• _DATA IN THIS EXERCISE_
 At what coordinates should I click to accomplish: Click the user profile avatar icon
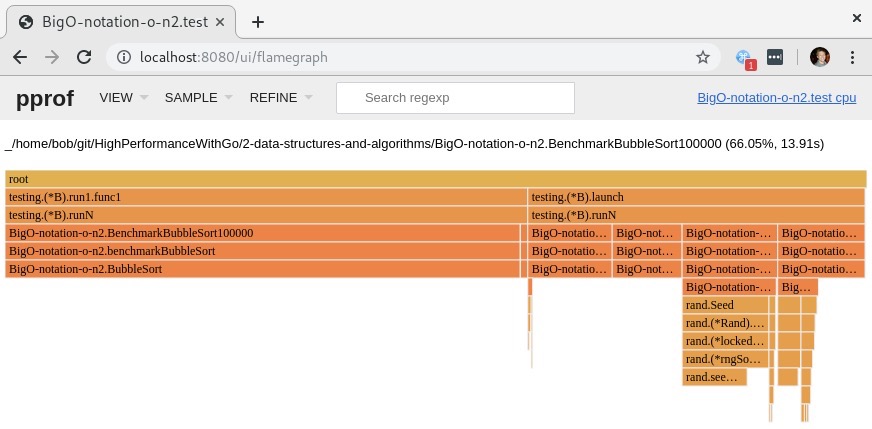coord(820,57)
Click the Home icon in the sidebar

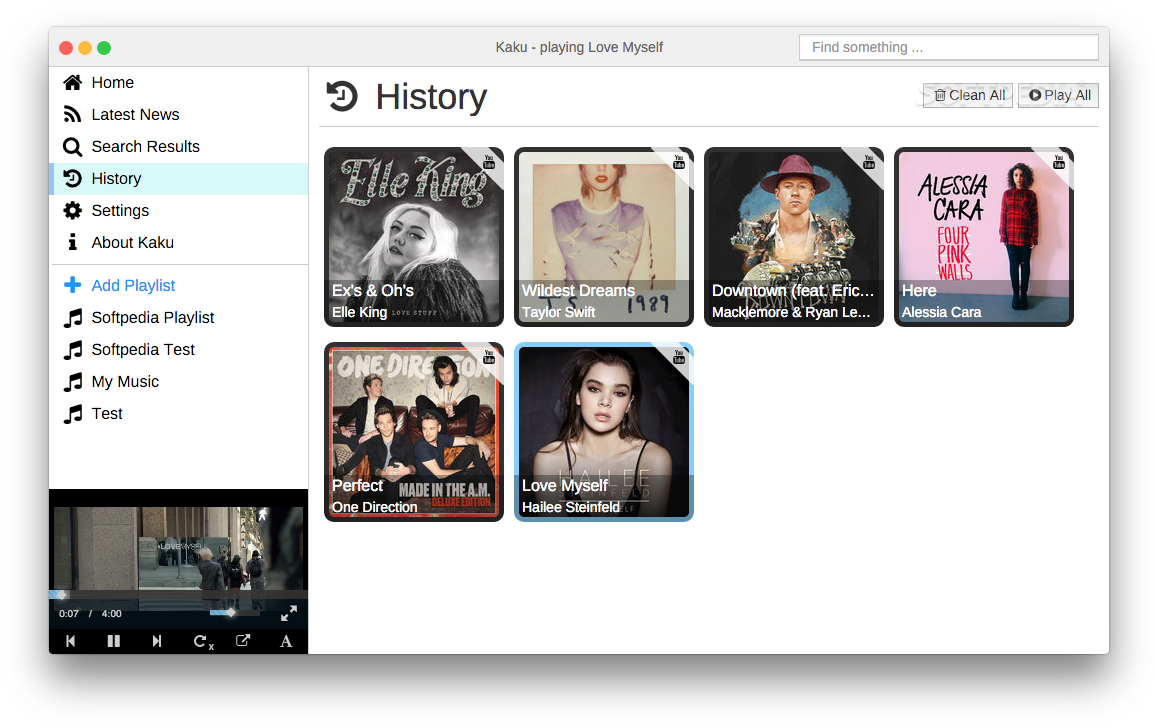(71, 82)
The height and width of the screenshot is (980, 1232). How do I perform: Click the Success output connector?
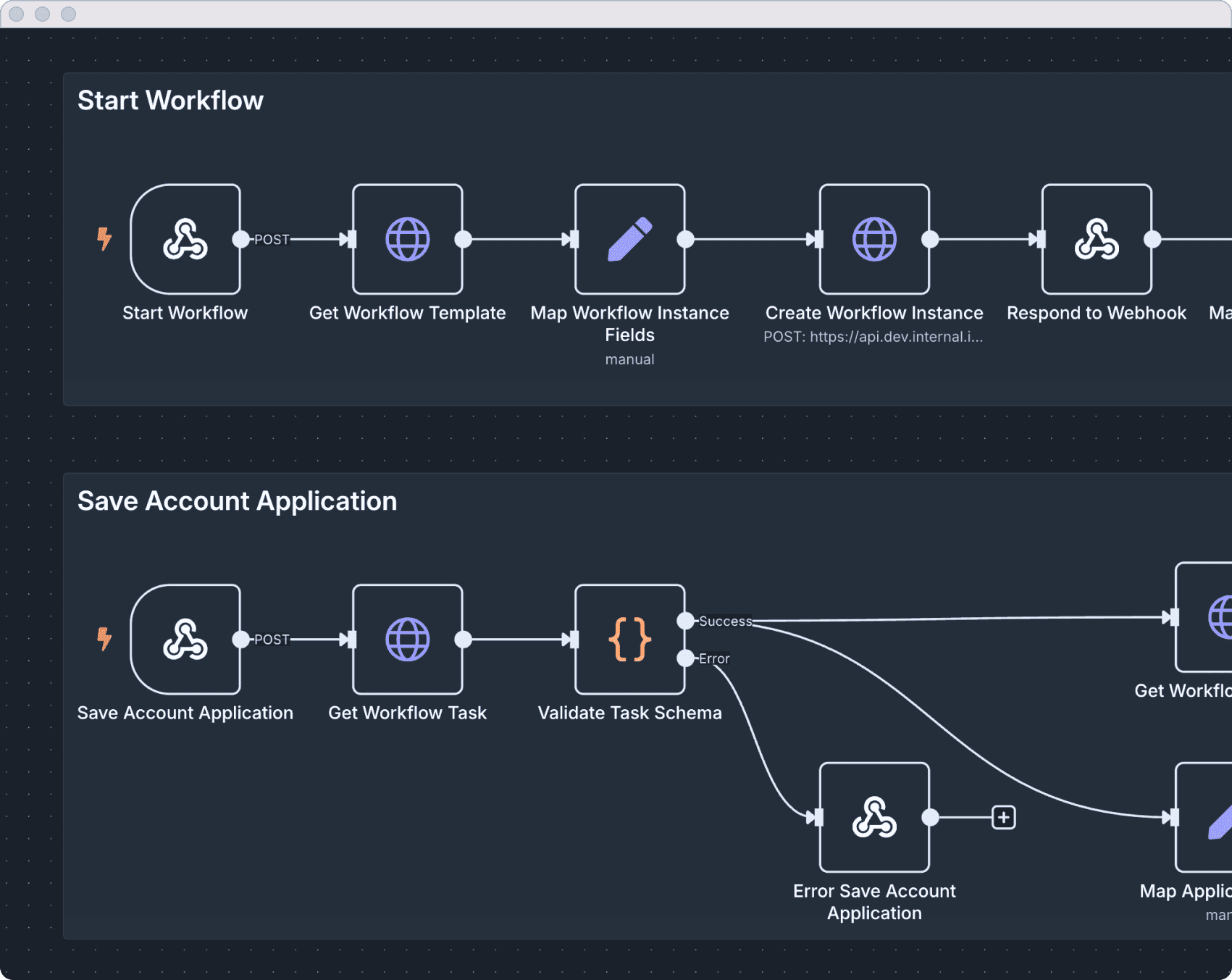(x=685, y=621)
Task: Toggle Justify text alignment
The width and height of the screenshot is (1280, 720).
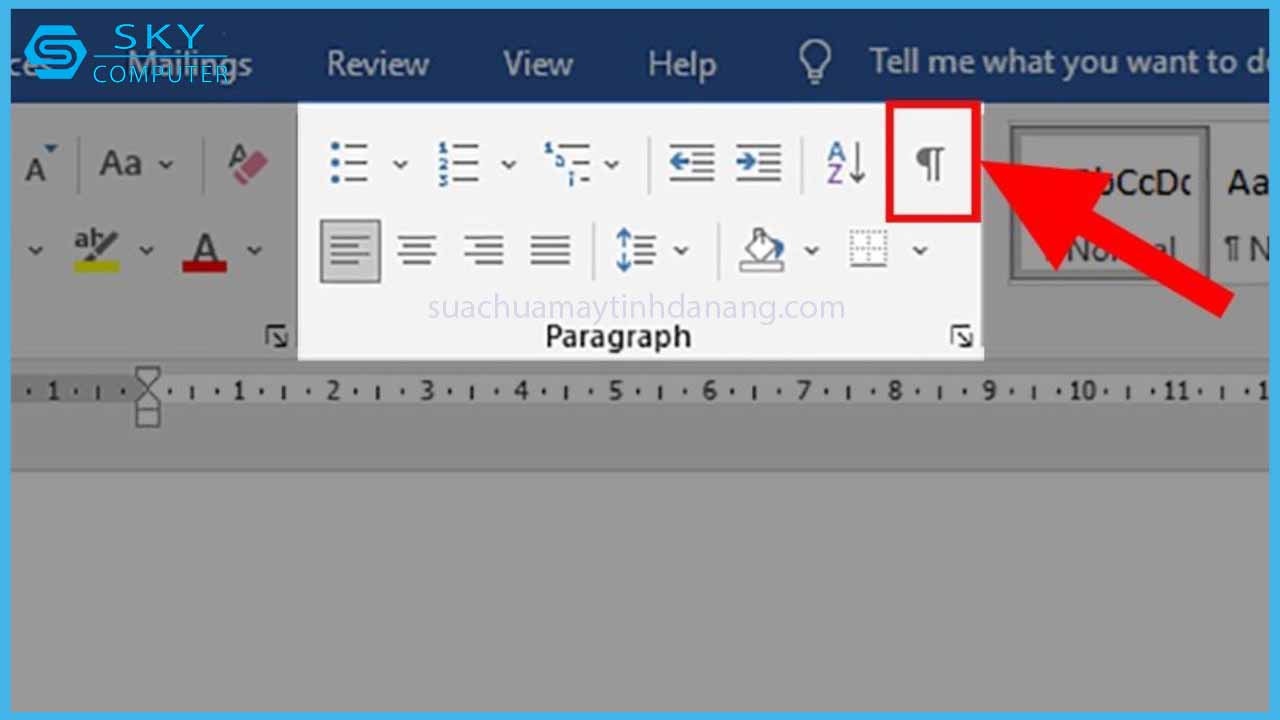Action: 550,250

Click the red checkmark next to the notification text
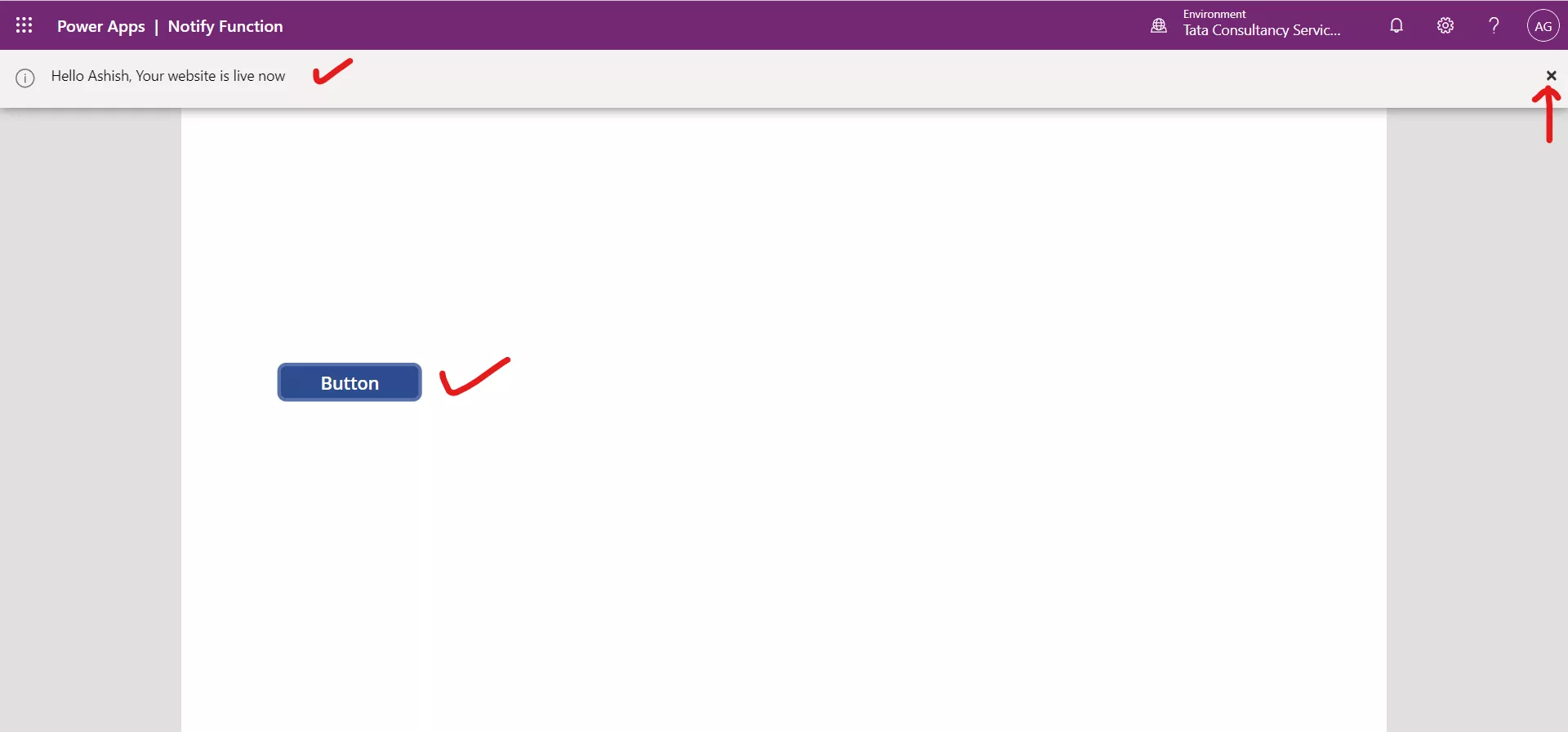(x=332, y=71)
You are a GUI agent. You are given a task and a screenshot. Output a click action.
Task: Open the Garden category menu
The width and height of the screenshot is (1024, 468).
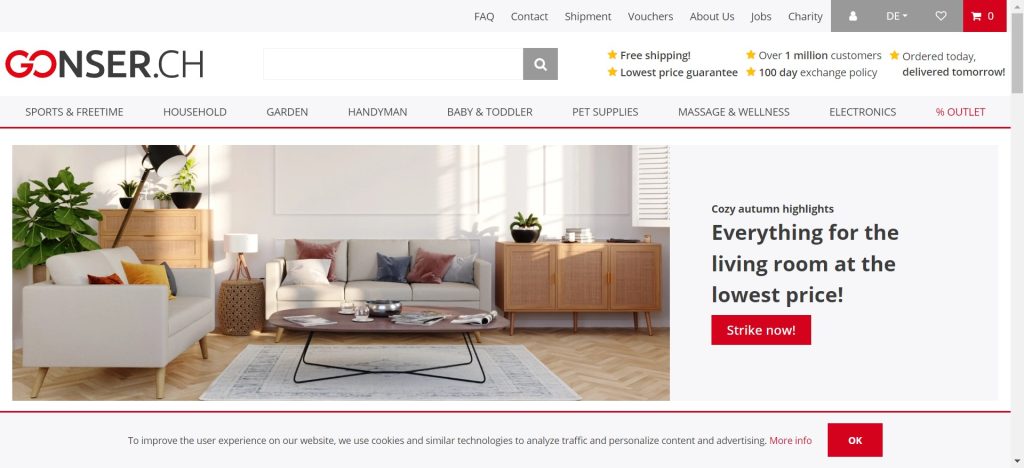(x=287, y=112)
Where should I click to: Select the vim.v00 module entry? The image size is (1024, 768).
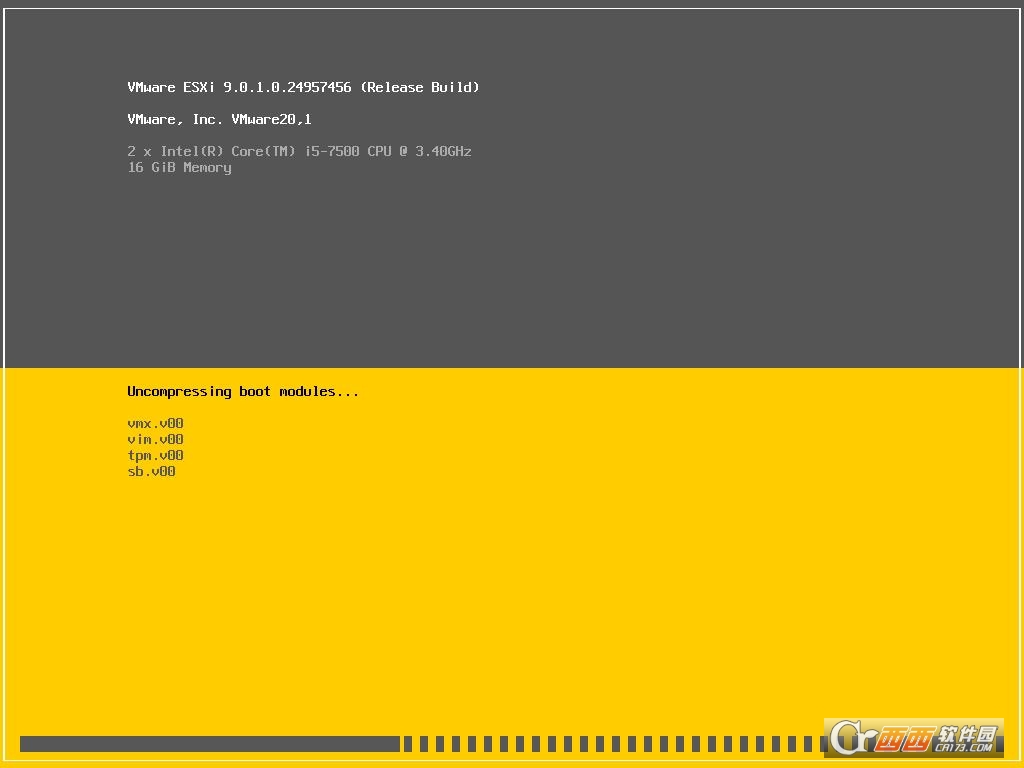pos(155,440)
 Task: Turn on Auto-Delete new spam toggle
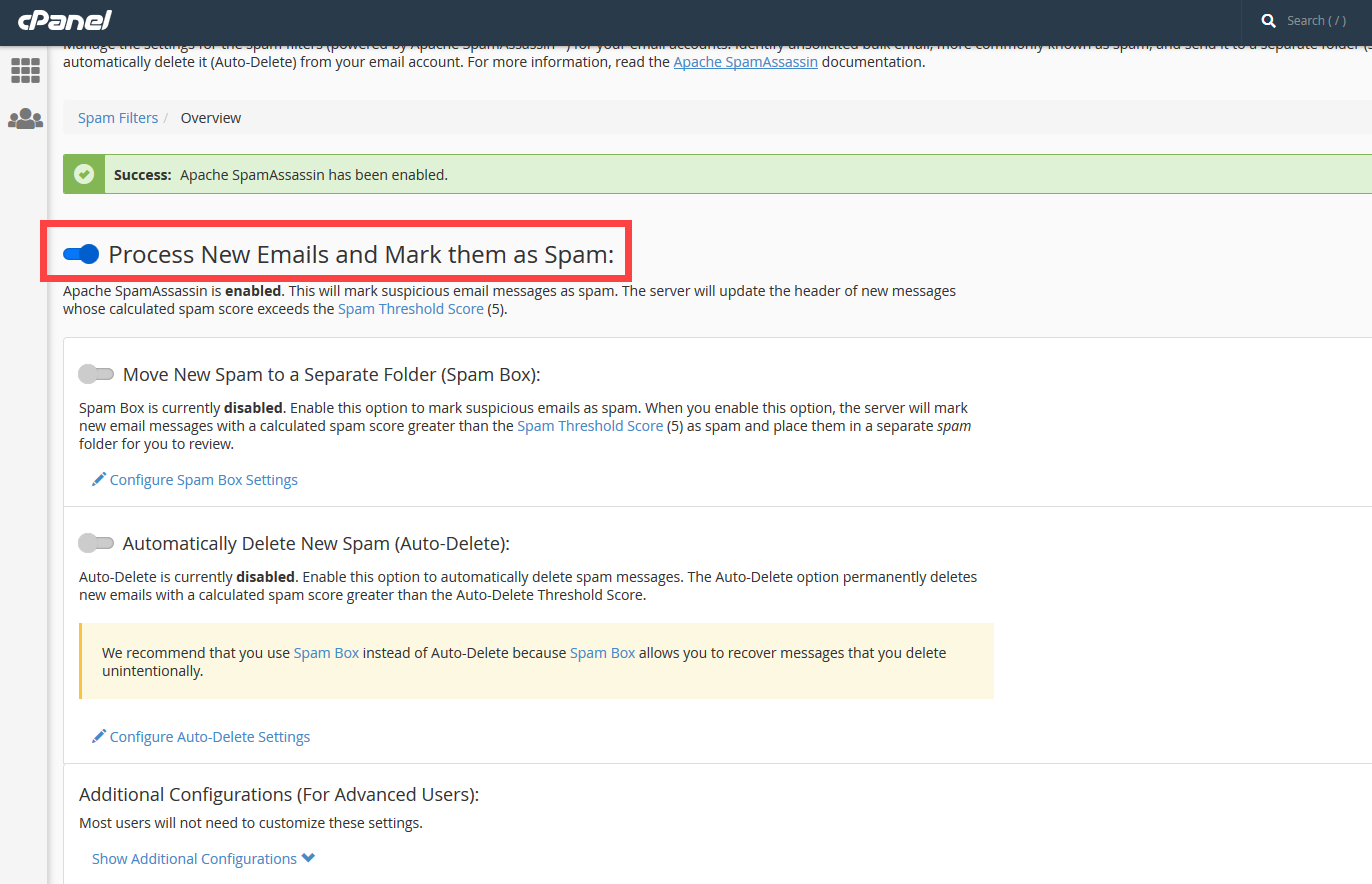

• _EXERCISE DIRECTIONS_
Repeat exactly the lines above, starting at the one that contains "The width and height of the screenshot is (1280, 720)." and stopping at the last line of the entries, and leave out the pictures.

• _RESPONSE_
The width and height of the screenshot is (1280, 720).
Action: 550,250

Click the red checkmark next to the notification text
(x=332, y=71)
You are a GUI agent. You are given a task and a screenshot. Output a click action.
Task: Open the Garden category menu
The width and height of the screenshot is (1024, 468).
(x=287, y=112)
Where should I click to: Select the vim.v00 module entry? The image size is (1024, 768).
pos(155,440)
 Task: Turn on Auto-Delete new spam toggle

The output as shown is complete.